#### Provided data ####
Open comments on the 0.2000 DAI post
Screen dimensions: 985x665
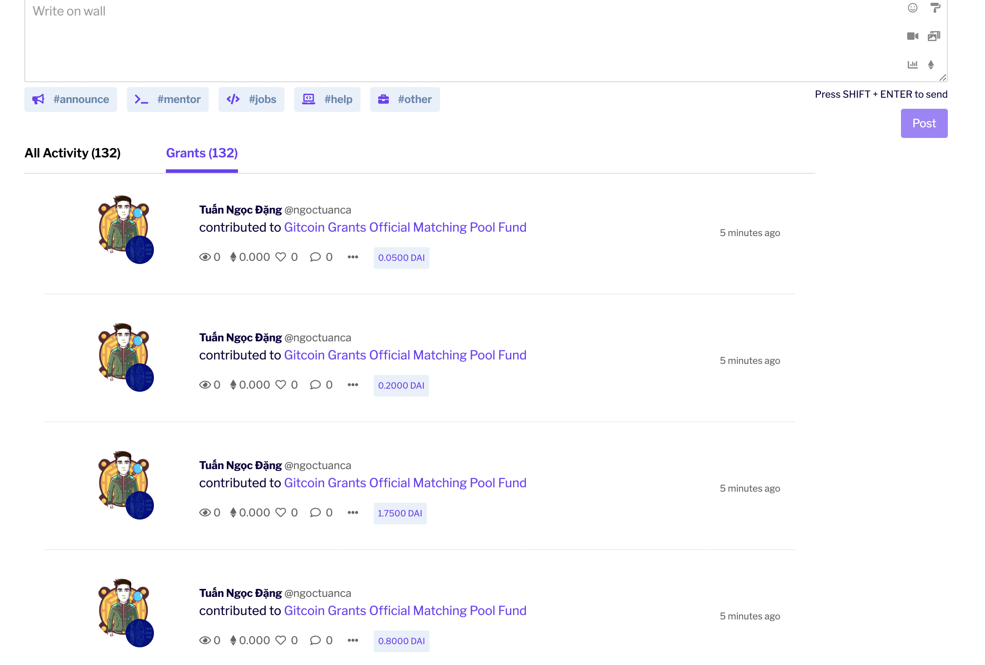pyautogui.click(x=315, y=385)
####
#### Provided data ####
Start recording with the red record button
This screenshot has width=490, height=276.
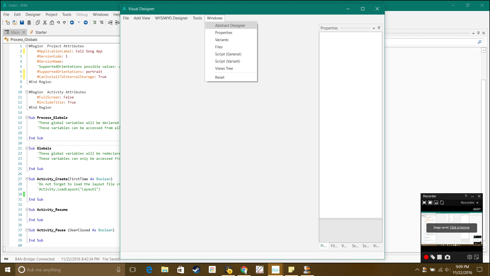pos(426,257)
####
**Task to complete**
Locate every line in the listing above that contains the word "height", and copy each of those lines.

**Output below**
This screenshot has width=490, height=276.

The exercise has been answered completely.